Layers upon layers: For Kasmani, this is why the approach often falls short. "For one customer, we listed around 60 different AI-based attacks and provided five or six layers of security checks to mitigate them," he says. "Our finding was shocking: no matter how many layers you put on top of the model, there is always a chance you will miss an intrusion."
A hacker's handbook: Rather than embedded in its core design, the guardrails are merely superficial layers applied on top of the model, he continues. "Attackers can leverage this multi-dimensional concept to prompt a model to act as a hacker. We saw this recently when a group used Claude for an AI-based hack, without the techniques described in this new paper. If they had known about it, I can easily guess they could have defined even more sophisticated penetration tools."
The reason a clever prompt can bypass this "bolted-on" security isn't just a technical problem, Kasmani says. It's a philosophical one, best understood through a human metaphor: raising a child. "You cannot add a wrapper on your kids and make them 'nice kids.'"

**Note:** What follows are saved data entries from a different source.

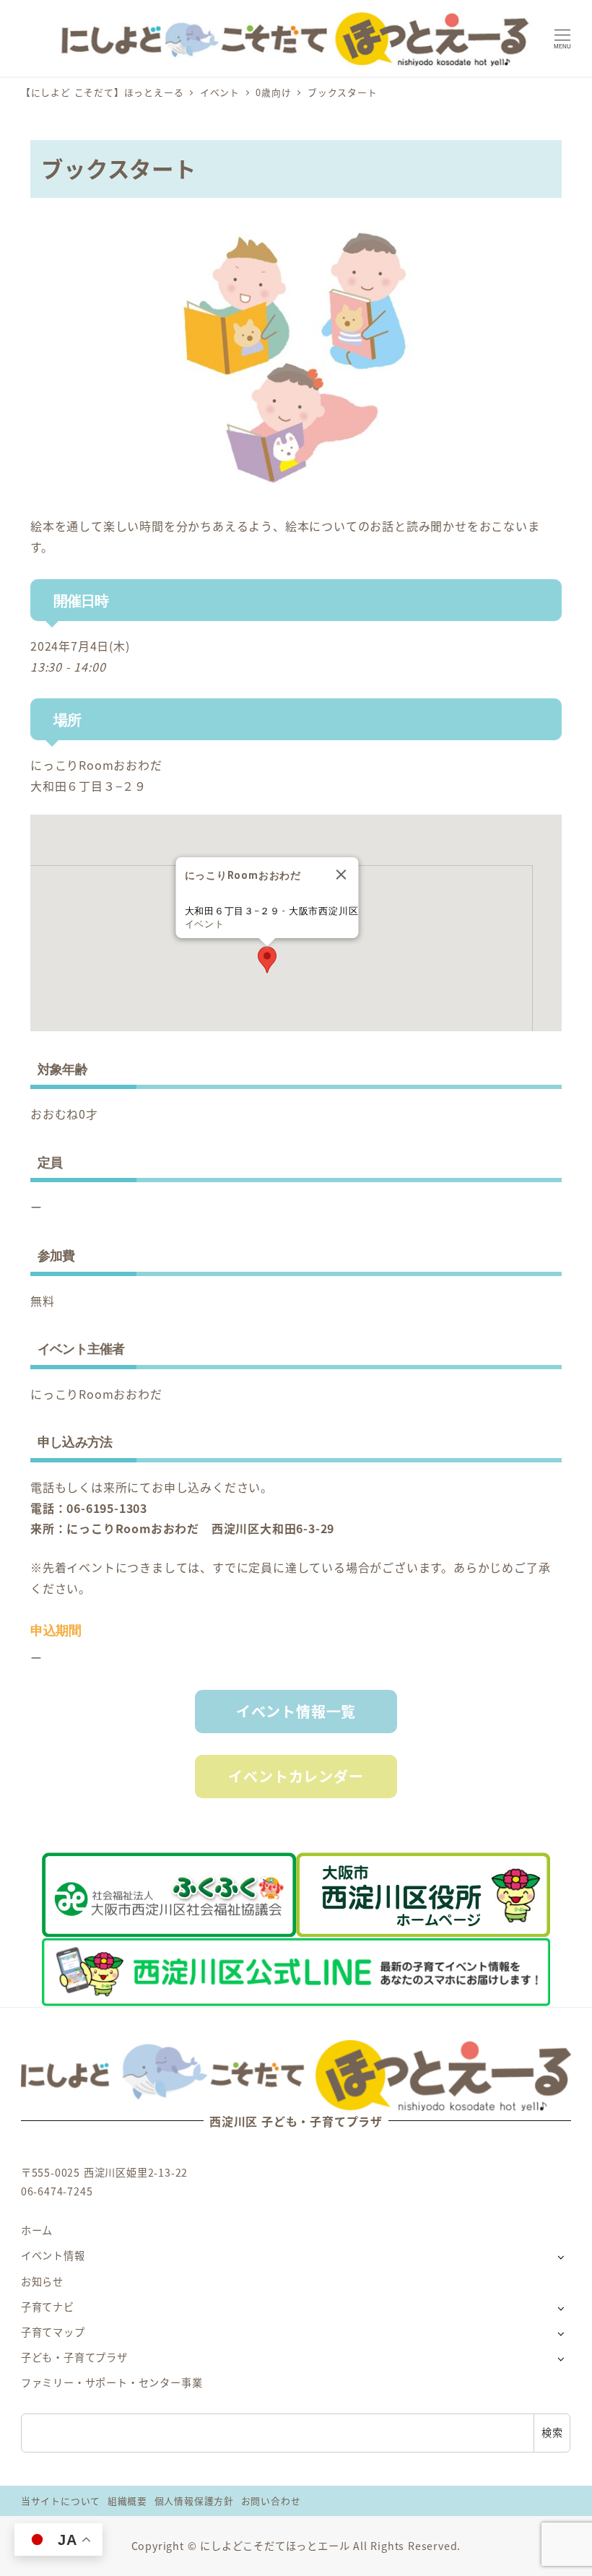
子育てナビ (47, 2306)
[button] (267, 959)
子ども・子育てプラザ (74, 2357)
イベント (205, 924)
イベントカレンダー (295, 1776)
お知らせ (42, 2281)
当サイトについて (60, 2500)
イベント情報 (53, 2255)
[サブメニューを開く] (560, 2256)
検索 (552, 2432)
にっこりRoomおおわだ (96, 764)
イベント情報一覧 (296, 1711)
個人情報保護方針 (194, 2500)
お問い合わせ (271, 2500)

Nature versus nurture: "If you teach your kids good behavior from the very beginning, especially the reason behind it, then when they are older, a bad influence will have a tough time infiltrating their mind. But if you leave a child without that training and then, at age 15, give them a list of rules, they are vulnerable."
The cycle of innovation doesn't just create new technical problems, however. It also reshapes how people work. Kasmani echoes a growing sentiment that AI's primary impact is likely to be the transformation, rather than the outright elimination, of jobs. But far from a blind techno-optimist, he is also quick to point out the human cost of this disruption. "Humans are intelligent beings, and they can readapt," he explains. "It will be challenging, and it could be very tough for people in their 50s or 60s. They don't have enough time to learn these new things. It could be very harsh for them."
Ultimately, this dual reality leaves Kasmani with a feeling familiar to many of those building our AI future: a mix of excitement for the potential and fear of the risks. "With every innovation I see in AI, my first reaction is happiness. I see how awesome it can be. But after a moment's thought, I'm a bit scared, because we need good people to take care of this technology properly," he concludes. "I am excited, but at the same time, I have some fear."